Who are the G20 anyway?

As the IMF has been empowered by the G20, the United Nations has been consigned to its time-honoured role of clearing up the mess, only being asked to ‘monitor the impact of the crisis on the poorest and most vulnerable.’ This is extraordinary given that a United Nations summit will take place on the financial crisis in early June – something which the G77 groups of Southern countries had to fight tooth and nail for in the UN.

In the run-up to the G20, Nobel laureate Joseph Stiglitz produced a report which had been commissioned by the President of the UN General Assembly. Its findings go well beyond the G20’s ‘vision’, an international debt work-out process which would allow for far greater and fairer debt cancellation, an end to forced conditionality, a global Economic Council and a new reserve currency to replace the dollar. The last proposal was echoed by the Governor of China’s central bank Zhou Xiaochuan, calling also for an International Clearing Union – an idea dreamt up by economist John Maynard Keynes to help ensure that enormous the trade deficits and surpluses of recent years do not build up in future.

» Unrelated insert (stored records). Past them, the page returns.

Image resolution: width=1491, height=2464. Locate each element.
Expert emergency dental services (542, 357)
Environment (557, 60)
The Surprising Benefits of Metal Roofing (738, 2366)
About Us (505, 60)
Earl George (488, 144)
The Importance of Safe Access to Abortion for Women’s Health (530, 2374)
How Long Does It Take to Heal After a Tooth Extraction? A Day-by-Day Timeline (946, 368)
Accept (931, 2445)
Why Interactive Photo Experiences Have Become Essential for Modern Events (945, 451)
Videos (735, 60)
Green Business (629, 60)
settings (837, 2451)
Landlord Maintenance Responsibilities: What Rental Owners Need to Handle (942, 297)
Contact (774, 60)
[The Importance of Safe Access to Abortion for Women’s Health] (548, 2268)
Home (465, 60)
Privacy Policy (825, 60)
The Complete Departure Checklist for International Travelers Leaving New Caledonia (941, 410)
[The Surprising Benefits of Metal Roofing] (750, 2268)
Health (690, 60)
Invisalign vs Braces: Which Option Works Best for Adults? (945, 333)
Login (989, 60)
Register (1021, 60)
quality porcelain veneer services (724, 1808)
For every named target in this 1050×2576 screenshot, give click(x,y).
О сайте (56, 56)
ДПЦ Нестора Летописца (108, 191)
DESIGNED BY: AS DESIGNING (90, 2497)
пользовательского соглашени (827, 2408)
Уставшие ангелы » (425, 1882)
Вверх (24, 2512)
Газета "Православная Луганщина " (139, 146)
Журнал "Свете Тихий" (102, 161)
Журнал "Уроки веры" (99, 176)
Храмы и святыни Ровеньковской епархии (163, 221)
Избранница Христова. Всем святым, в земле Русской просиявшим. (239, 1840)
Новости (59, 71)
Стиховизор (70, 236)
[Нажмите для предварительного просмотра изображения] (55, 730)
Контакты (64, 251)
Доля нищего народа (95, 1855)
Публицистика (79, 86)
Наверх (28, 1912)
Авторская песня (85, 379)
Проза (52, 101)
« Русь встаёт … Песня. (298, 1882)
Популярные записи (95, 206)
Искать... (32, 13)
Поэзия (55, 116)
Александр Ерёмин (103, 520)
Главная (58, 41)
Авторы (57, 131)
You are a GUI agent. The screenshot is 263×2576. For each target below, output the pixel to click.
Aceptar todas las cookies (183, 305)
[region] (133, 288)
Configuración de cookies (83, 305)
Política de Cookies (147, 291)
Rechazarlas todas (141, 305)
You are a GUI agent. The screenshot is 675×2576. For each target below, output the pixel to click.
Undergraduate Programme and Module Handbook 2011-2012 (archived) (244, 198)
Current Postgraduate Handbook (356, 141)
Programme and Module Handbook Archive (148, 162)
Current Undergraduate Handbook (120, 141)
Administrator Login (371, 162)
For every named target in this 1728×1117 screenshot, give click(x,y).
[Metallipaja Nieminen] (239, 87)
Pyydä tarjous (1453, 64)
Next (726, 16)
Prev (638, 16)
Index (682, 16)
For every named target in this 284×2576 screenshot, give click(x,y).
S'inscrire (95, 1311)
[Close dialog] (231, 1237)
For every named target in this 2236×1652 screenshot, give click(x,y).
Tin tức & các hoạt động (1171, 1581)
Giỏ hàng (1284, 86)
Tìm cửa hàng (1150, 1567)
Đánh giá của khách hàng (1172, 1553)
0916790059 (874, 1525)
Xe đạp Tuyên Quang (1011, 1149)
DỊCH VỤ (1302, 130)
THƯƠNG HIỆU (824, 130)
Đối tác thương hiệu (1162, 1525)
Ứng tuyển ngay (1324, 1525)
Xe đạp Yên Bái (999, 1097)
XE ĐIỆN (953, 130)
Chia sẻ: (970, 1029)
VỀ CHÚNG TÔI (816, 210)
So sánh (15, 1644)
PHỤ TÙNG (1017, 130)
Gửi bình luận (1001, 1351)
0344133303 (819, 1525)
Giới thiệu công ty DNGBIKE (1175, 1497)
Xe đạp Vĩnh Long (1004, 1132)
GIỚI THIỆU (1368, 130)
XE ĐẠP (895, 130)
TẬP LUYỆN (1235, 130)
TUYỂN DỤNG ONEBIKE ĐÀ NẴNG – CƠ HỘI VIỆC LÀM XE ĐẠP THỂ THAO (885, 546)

As campaigners, we need to take the UN Summit seriously. Stiglitz’s commission has gone out of its way to engage civil society organisations in its work. The G20 was determined to shut civil society out – well-known organisations like World Development Movement and War on Want were even refused entry into the Excel Centre.

The Stiglitz Commission makes one thing clear – there are no shortage of coherent solutions to the global crisis. Campaign groups have been working on solutions for decades now. The issue is one of political will. Thirty years of economic fundamentalism has not simply created an economic crisis, but a profound sense of disempowerment on the part of Southern countries and ordinary activists. Now is the time – the first time in a generation – to reclaim that political space.

During the G20 summit demonstrations took place across the world – from India and Indonesia to Germany and Italy. If we are to ensure that we take this historic opportunity to make 2009 a year of global change, then the voices of ordinary people need to be heard whenever world leaders meet – this is the only way to build a genuinely democratic, just and sustainable global economy.

This article first appeared in Tribune magazine.